Task to carry out: Repeat word for word the stretch from "Focusing on the" through "learn new things." in the teaching text below.

Excerpted text:
Teachers can choose the assessment tools they need to collect, organize, and record information about the student learning during the unit.  It is also the informal times that we may see learning.  So choosing how that will be captured-camera, recorder etc. may be an alternate form of assessment to keep on hand.

Assessment as Learning is the ongoing monitoring of student progress, allowing for feedback, changes/tweaking, and adjustments or whatever is needed to give the students a clear understand of how they can improve.  Example:  This can be done in small group, with descriptive feedback, conferences, written exchange of dialogue, oral conversations, etc.  This may be a time when the teacher needs to provide mini-lessons to fill the gaps in learning to make the students successful. 

Here is a link to an article on formative assessment  Formative assessment assists students making them successful by giving suggestions for improving learning rather then just judging.

Summative Assessment is the final task at the end of the unit where students show their final learning.  This can take a variety of forms and should allow for students to show their learning from a variety of tasks.  Some students may want to choose to illustrate their learning through a visual-drawing, artwork.  Some may need to display in an oral conversation, a play etc.  Giving students different assessment strategies based on their learning styles and needs, will engage students and give them other options to display their learning.

Here is a full link on ELC around assessment


Focusing on the classroom environment is important in engaging students.  It tells them what is valued, what is important in learning and it will certainly set a tone for learning.  As I return to my classroom I am reflecting on what has worked and what hasn’t and other ways I can give students opportunities to learn new things. 

For example, more computer access to seek information on our inquiry projects, adding mirrors to our light table area, looking at my shelving space and how I can organized various materials to make things more appealing to my students, and creating more centres of inquiry.   With all this happening, how can I better assess my students through documentation.  I created a new form that my ECE partner and I can track conversations in a more organized fashion and we can simply slip the forms into portfolios as opposed to always typing the information out.  I also gathered more clipboards to have at each station and labelled these as our documentation boards.  

Here are a few photos of centre idea where children can be creative. 

This is a great little centre that focuses around found materials.  Students can develop their fine motor skills in connection to math or art.  The mats are earth tone in colour and are used as a different surface for children to create.

  This centre idea uses material found at the dollar store.  There are jewels and stones of different colours that you can place in different baskets sorted by colour/shapes/size its up to you.  You can use placemats, black felt, photo frames that students can use to display their different art pieces.  Again, you can connect to math and a great oral language opportunity for the children.

Here are some pictures of one environment to get you thinking about your space.  Reflective Questions:  What do you do when the environment is not working for your students?  How can you place materials that will engage student learning?  How can I document student learning and display it?


Now that the you have had the opportunity to meet your students over the last little while, you can reflect on your daily schedule.  Thinking it Through has a plan for both full and half days. .  Some things can’t be changed due to the large schedules within your school,  but you can always try to move things around if they are in the best interest of your students.  Many schools are on the balanced day program with 3, 100 minute blocks of learning.  I always ensure that my students get 60 minutes or more in one of those blocks, and a second block of about 45 minutes.  The reason behind the time frames is to allow the children to explore the centre, select materials, create/manipulate, think and change, discuss, and share their learning without having to rush.  They are learning how to learn!

Data rows:

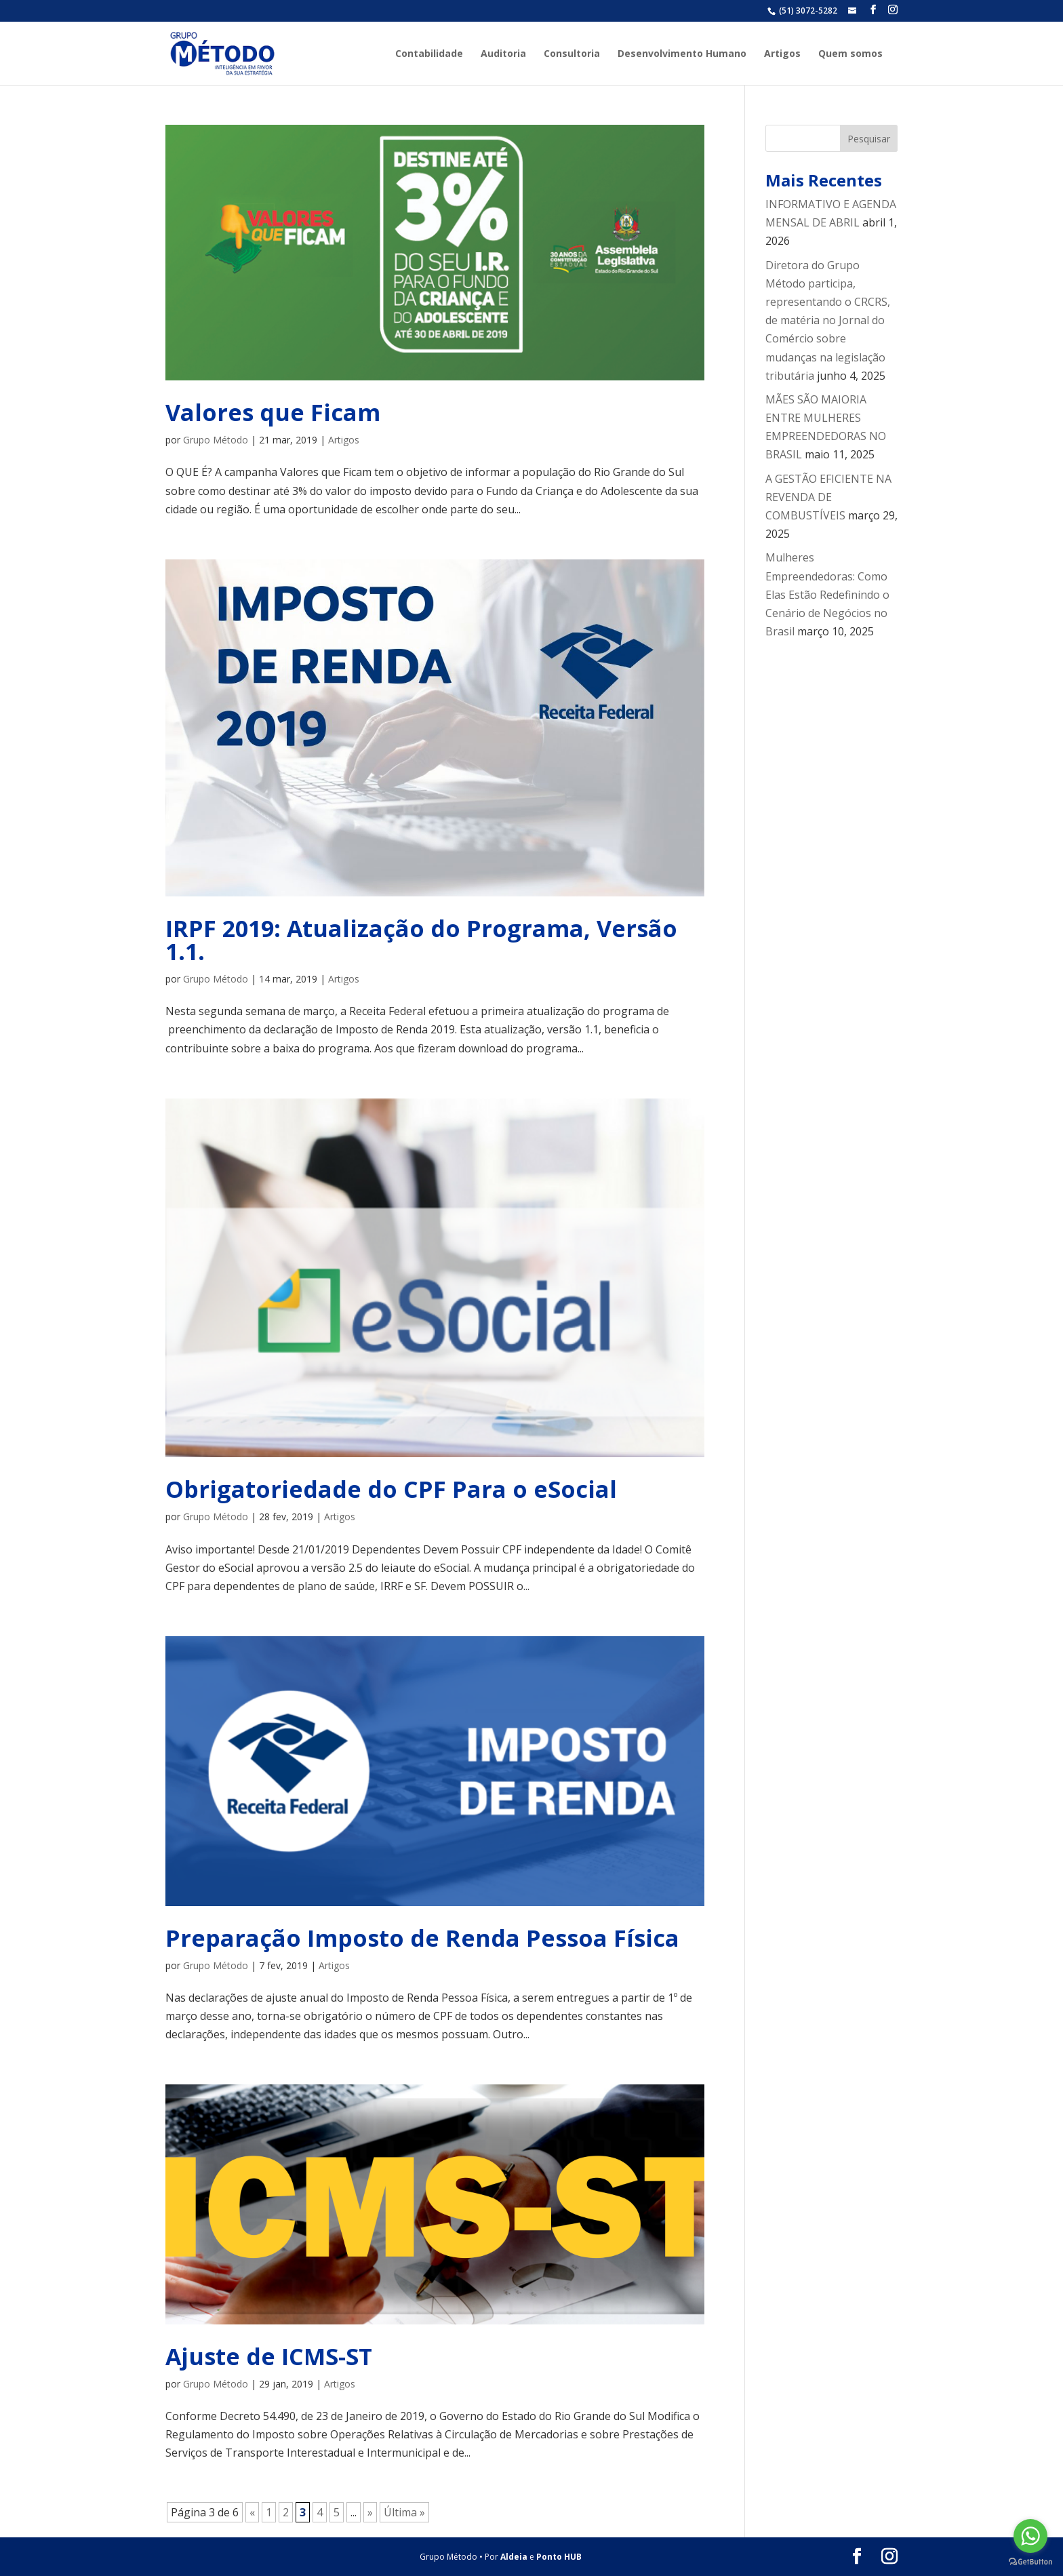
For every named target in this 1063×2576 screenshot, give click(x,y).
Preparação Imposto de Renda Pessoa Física (422, 1938)
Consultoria (572, 54)
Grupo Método (215, 439)
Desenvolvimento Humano (682, 54)
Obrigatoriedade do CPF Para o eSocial (391, 1489)
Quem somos (850, 54)
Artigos (782, 54)
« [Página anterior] (252, 2512)
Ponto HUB (559, 2556)
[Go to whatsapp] (1030, 2536)
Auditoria (503, 54)
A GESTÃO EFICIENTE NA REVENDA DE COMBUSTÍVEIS (828, 497)
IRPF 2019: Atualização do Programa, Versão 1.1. (421, 940)
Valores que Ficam (272, 412)
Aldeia (513, 2556)
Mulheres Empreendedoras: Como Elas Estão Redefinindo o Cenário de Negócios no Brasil (827, 594)
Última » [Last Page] (404, 2512)
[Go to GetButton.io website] (1030, 2562)
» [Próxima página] (370, 2512)
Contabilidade (429, 54)
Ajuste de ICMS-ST (268, 2356)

Exercise response:
Focusing on the classroom environment is important in engaging students.  It tells them what is valued, what is important in learning and it will certainly set a tone for learning.  As I return to my classroom I am reflecting on what has worked and what hasn’t and other ways I can give students opportunities to learn new things.